_Required task a:_
Rewrite everything in the records from their first line down to the line containing "coord(464,327)" as a numbered list, omitting blank lines.

Let’s first take a closer look at why SEO is so important for lead generation.

Why is SEO important for B2B lead generation?

B2B sales cycles are longer with more people in the decision-making process, so the right SEO strategy is crucial for B2B businesses looking to attract high-intent web traffic that converts into leads. 

As these decision-makers conduct thorough research, your products and services must appear high on search results for different related queries. By increasing your brand visibility, you will be top of mind when B2B decision-makers consider purchasing the product or service you offer. You’ll see more qualified leads, engagement, and conversion as you scale lead generation.

Still, trying to decide whether to invest in B2B SEO? Check out these benefits and see how SEO pays off over time:

  • Rank for relevant, business-related target keywords 
  • Reach more potential customers by showing up on organic search results
  • Improve lead quality by creating content around transactional keywords
  • Nurture and convert visitors and potential leads into paying customers
  • Reduce relying solely on outbound methods like emails and cold calling
  • Increase the number of demos, calls, and booked consultations from potential customers

There are two main benefits to using SEO for lead generation. First, it’s mostly evergreen—you can make the investment upfront, and continue to reap benefits for years. Second, if you’re smart about your topic selection, it tends to bring you users who are highly qualified, because they went to Google for help solving some particular problem. It’s a highly motivated, active audience—not an audience that you’re grabbing while they happen to, say, check their email to open up Instagram.

–Lucia Tang, Head of Content Keeper

Some B2B shoppers will need the extra push to seal the deal. They may be at the final stage of the sales funnel but are yet to be ready to convert as they have unanswered questions. These customers are going back to Google, and other search engines, to look up your trustworthiness.

_Task material:_
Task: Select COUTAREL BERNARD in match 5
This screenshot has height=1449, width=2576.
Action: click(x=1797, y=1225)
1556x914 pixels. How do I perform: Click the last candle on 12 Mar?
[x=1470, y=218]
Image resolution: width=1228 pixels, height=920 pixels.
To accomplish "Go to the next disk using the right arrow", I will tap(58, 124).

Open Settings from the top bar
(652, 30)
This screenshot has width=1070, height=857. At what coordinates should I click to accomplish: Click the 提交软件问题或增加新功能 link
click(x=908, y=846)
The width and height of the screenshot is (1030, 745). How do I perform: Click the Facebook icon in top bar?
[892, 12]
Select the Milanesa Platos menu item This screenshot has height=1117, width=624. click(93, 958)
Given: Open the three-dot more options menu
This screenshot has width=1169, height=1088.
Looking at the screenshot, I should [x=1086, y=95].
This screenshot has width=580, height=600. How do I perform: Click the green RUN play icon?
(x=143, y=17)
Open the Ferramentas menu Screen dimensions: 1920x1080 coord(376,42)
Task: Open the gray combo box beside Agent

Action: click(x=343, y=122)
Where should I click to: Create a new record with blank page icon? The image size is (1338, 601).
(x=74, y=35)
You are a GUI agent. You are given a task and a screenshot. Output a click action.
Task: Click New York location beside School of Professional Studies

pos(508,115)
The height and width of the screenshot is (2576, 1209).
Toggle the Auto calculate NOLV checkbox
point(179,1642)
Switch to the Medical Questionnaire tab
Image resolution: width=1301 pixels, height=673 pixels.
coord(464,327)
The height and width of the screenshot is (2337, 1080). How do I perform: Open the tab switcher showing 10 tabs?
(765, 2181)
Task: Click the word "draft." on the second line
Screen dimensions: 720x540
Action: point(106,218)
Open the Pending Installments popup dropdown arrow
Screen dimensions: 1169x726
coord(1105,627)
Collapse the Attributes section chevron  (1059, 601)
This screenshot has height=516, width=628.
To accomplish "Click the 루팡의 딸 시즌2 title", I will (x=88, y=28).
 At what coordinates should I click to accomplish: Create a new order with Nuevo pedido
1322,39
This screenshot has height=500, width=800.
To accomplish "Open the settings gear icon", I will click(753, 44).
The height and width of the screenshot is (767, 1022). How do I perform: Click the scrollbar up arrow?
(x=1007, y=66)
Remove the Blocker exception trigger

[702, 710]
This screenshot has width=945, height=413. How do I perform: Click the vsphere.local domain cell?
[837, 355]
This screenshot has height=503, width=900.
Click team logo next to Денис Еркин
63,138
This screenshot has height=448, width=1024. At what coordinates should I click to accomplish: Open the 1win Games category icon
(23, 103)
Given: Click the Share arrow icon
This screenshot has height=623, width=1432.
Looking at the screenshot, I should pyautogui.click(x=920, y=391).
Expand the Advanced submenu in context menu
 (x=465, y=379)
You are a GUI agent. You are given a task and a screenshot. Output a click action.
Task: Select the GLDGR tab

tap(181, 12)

_Required task b:_
Continue the passage on SEO for B2B lead generation from the point where it stops.

_Result a:_
1. Task: Select COUTAREL BERNARD in match 5
2. This screenshot has height=1449, width=2576.
3. Action: click(x=1797, y=1225)
4. 1556x914 pixels. How do I perform: Click the last candle on 12 Mar?
5. [x=1470, y=218]
6. Image resolution: width=1228 pixels, height=920 pixels.
7. To accomplish "Go to the next disk using the right arrow", I will tap(58, 124).
8. Open Settings from the top bar
9. (652, 30)
10. This screenshot has width=1070, height=857. At what coordinates should I click to accomplish: Click the 提交软件问题或增加新功能 link
11. click(x=908, y=846)
12. The width and height of the screenshot is (1030, 745). How do I perform: Click the Facebook icon in top bar?
13. [892, 12]
14. Select the Milanesa Platos menu item This screenshot has height=1117, width=624. click(93, 958)
15. Given: Open the three-dot more options menu
16. This screenshot has width=1169, height=1088.
17. Looking at the screenshot, I should [x=1086, y=95].
18. This screenshot has width=580, height=600. How do I perform: Click the green RUN play icon?
19. (x=143, y=17)
20. Open the Ferramentas menu Screen dimensions: 1920x1080 coord(376,42)
21. Task: Open the gray combo box beside Agent
22. Action: click(x=343, y=122)
23. Where should I click to: Create a new record with blank page icon? The image size is (1338, 601).
24. (x=74, y=35)
25. You are a GUI agent. You are given a task and a screenshot. Output a click action.
26. Task: Click New York location beside School of Professional Studies
27. pos(508,115)
28. The height and width of the screenshot is (2576, 1209).
29. Toggle the Auto calculate NOLV checkbox
30. point(179,1642)
31. Switch to the Medical Questionnaire tab
32. Image resolution: width=1301 pixels, height=673 pixels.
33. coord(464,327)

_Result b:_
That’s why your SEO marketing strategy should also focus on creating case studies, thought leadership content, or generating customer reviews that position you as a leader in your domain. All with the purpose of guiding your users and readers to your helpful resources so that they can click the ‘Chat with us!’ button in a heartbeat–or even better the ‘Get starter’ one. 

By now you might be wondering, if the goal is to appear on search engine result pages, what’s the difference between SEO and PPC?

We’re glad you asked.

What is the difference between SEO and PPC?

The key difference between SEO and pay-per-click (PPC) is that SEO helps your brand gain visibility for informational and commercial queries, whereas PPC involves running paid search ads for converting potential customers. 

What do SEO and PPC do precisely?

Following SEO best practices helps you optimize your website and have better chances of ranking on search engines–organically. These optimizations include:

  • On-page SEO, among other things, helps you research keywords that customers use to learn about products similar to yours, strategically place them in your web content, and align it to match users’ search intent.
  • Off-page SEO includes getting backlinks from reviews, backlinks from blog posts on other websites, citations, and building local links–all showing search engines that you’re a trusted authority in your business domain
  • Technical SEO ensures all technical aspects of a website so that search engine spiders can easily find, crawl, and index your website

PPC is an online advertising technique that helps you serve laser-targeted ads on search engines and social media. You pay a fee every time a visitor clicks on your ad.

Setting up PPC advertisements involves:

  • Keyword research for understanding what customers are searching
  • Setting bids or the amount you’re willing to pay for each click
  • Creating ad sets with texts, headings, and right destination URLs
  • Audience targeting for setting who’ll see your ad

Both SEO and PPC have some advantages and disadvantages. 

Let’s look at PPC first.

Efficient PPC ad campaigns with solid landing pages and the right keywords will get you instant results. You can also target different geographics, and demographics, and run A/B tests to understand what’s performing better.

However, PPC can quickly get expensive because everyone wants to target and bid on the same keyword. Additionally, you’ll need to constantly monitor existing ads and refresh them for maximizing revenue. 

SEO strategies may take longer to produce results, but these are long-lasting results that aim to keep growing your online presence.

With SEO you initially spend a lot of time and money creating competitive and educational content that informs buyers and builds website authority. Slowly but surely, potential customers will start seeing you as a credible, trustworthy industry expert. That’s when you start ranking for targeted keywords, drive traffic, get leads, and drive them through the sales funnel–all organically achieved.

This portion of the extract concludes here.